This post is about the Cretaceous meteor strike, which is fun to discuss, but about which too many discussions ignore fundamental
questions. If you know of a video or paper that covers any one of them, I really want to
know.
Here’s the video, and it’s charming
with all its CGI, but it fills space by repeating things instead of answering
the unanswered questions.
https://archive.org/details/dinosaurs-the-final-day-sub-ita
And here are the unanswered
questions. Most of them come under the heading of, these things all developed
before the meteor struck, so how did they survive if things were as bad as you
say?
Water. If the meteor strike pumped
huge amounts of sulfur into the air, the “meteoric winter” would have returned
it to earth in acid rain. Every land-based life form requires sweet water to
survive, and plants are the basis of the energy pyramid. If acid rain wiped them
out, what was left to eat for the species that developed in the Cretaceous and
evolved in the Tertiary Period?
Grasses. Developed during the
Cretaceous. Modern seed is viable for at most 5 years. If the “meteoric winter”
lasted ten years, how did they survive let alone come to dominate the planet
and our food chain?
Birds. The DNA clocks for struthioformes
(ostriches) and columbiforms (doves, pigeons) go back to the Cretaceous. Birds
are famous for NOT burrowing and NOT hibernating or estivating. Some species
migrate but it is seasonal and not tied to disasters. Birds must eat every day,
whether they are omnivorous, frugivorous, or bug-iverous. They also need sweet
water. Explain how these two branches survived the meteor.
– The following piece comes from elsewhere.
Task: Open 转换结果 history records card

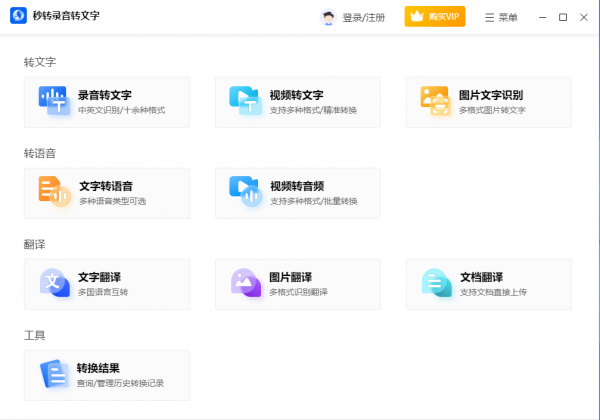Action: click(x=106, y=375)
Reptiles. Even those that hibernate
would have been active, since the meteor strike seems to have happened in
spring. What’s more, not all snakes burrow. How did they survive?
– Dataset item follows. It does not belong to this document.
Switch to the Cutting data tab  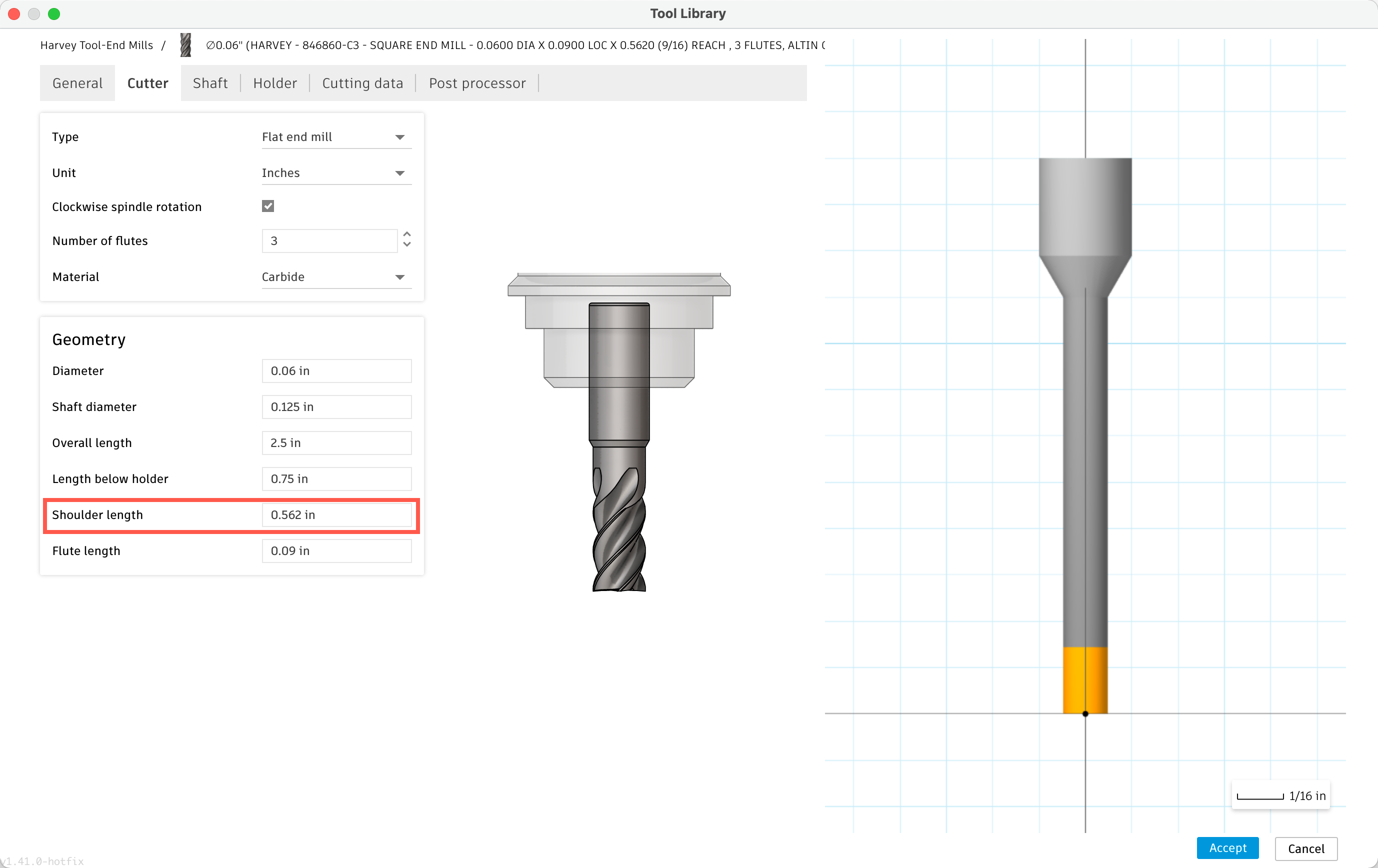(362, 83)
Mammals. A mammal that burrows at
the site of the strike or within some short distance will not survive. What’s more,
most mammals nowadays do not burrow at all, or hibernate – and that thing about
spring applies here: most mammals would have been bearing young at this time. If
the effects of the meteor engulfed the planet, how do we have mammals today?
Insects. Flowering plants developed
in the Cretaceous and right along with them came pollinating insects starting
almost at the very beginning of the Cretaceous. How did these coordinating
species survive the meteoric winter?
Plankton. These nourishers of
cetaceans descend from species that throve during the Cretaceous. How did 10%
of phytoplankton survive the meteoric winter?
I’m not saying the strike didn’t produce death. I’m saying that you have to explain how life survived or you haven’t explained anything.